- TASK GOAL: In the listing, rename "pixels" to "px" and leave everything else unchanged, beginning at the line that has "Image resolution: width=1024" and stopping after the line that has "point(45,84)". Return only those lines.

>> START RECORD EXTRACTS

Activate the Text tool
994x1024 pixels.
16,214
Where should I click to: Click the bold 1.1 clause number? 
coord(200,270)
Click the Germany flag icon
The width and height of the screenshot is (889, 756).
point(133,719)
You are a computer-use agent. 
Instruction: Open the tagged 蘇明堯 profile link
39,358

>> END RECORD EXTRACTS
>> START RECORD EXTRACTS

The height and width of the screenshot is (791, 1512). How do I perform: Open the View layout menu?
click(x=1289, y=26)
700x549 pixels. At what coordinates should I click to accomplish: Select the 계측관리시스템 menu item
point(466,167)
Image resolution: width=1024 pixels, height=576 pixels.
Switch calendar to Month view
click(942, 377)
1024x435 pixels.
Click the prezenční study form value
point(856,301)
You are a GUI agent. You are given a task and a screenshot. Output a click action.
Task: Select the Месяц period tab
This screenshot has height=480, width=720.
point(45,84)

>> END RECORD EXTRACTS

- OUTPUT OF THE EXERCISE:
Image resolution: width=1024 px, height=576 px.
Switch calendar to Month view
click(942, 377)
1024x435 px.
Click the prezenční study form value
point(856,301)
You are a GUI agent. You are given a task and a screenshot. Output a click action.
Task: Select the Месяц period tab
This screenshot has height=480, width=720.
point(45,84)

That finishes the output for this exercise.